La rabbia del marito non si è arrestata nemmeno una volta giunti a casa dove, più volte, la donna a terra in ginocchio e in lacrime aveva più volte scongiurato il compagno nel tentativo di farlo ragionare, il tutto sotto gli occhi del figlio minore. Per diversi giorni la vittima, soggetta alle vessazioni e alle violenze, non solo psicologiche ma anche fisiche, che il marito, spesso anche sotto l’influenza dell’alcol, le aveva provocato, era stata costretta a prostituirsi, anche per evitare possibili ritorsioni da parte di questi.

Finché la sera del 13 settembre 2013, la donna in lacrime sul marciapiede era riuscita a trovare il modo e il coraggio di chiamare il 112 denunciando ai carabinieri quanto le stava accadendo. Immediatamente allertato il Comandante e i militari della stazione di Perugia, hanno predisposto un servizio in abiti borghesi che ha consentito, dopo alcune ore di osservazione e pedinamento, di arrestare il consorte sfruttatore che si era nascosto nelle vicinanze della moglie per poterla controllare.

A seguito dell’arresto in flagranza si sviluppavano le successive indagini, condotte dai militari della stazione di Perugia, che hanno dimostrato che il 37enne, lamentandosi con la moglie delle difficoltà economiche familiari, attraverso le continue minacce e i maltrattamenti, la avrebbe costretta a prostituirsi, convincendola che quanto da lei guadagnato sul marciapiede era necessario per superare le esigue condizioni finanziarie.

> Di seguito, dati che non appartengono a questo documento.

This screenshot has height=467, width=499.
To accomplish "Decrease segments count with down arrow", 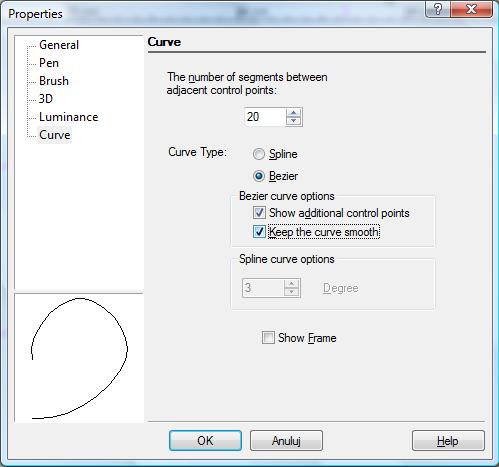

Grazie anche ai numerosi elementi di prova raccolti dai militari a suffragio del racconto della donna, l’Autorità Giudiziaria aveva emesso il provvedimento restrittivo degli arresti domiciliari nei confronti del marito sfruttatore. Nelle ultime ore i carabinieri dell’aliquota radiomobile della Compagnia Carabinieri di Perugia hanno dato esecuzione all’ordine di carcerazione emesso dal Tribunale di Sorveglianza di Perugia, con cui l’uomo è stato tradotto alla locale Casa Circondariale di Capanne, dove dovrà espiare la pena definitiva di un anno e sette mesi di reclusione.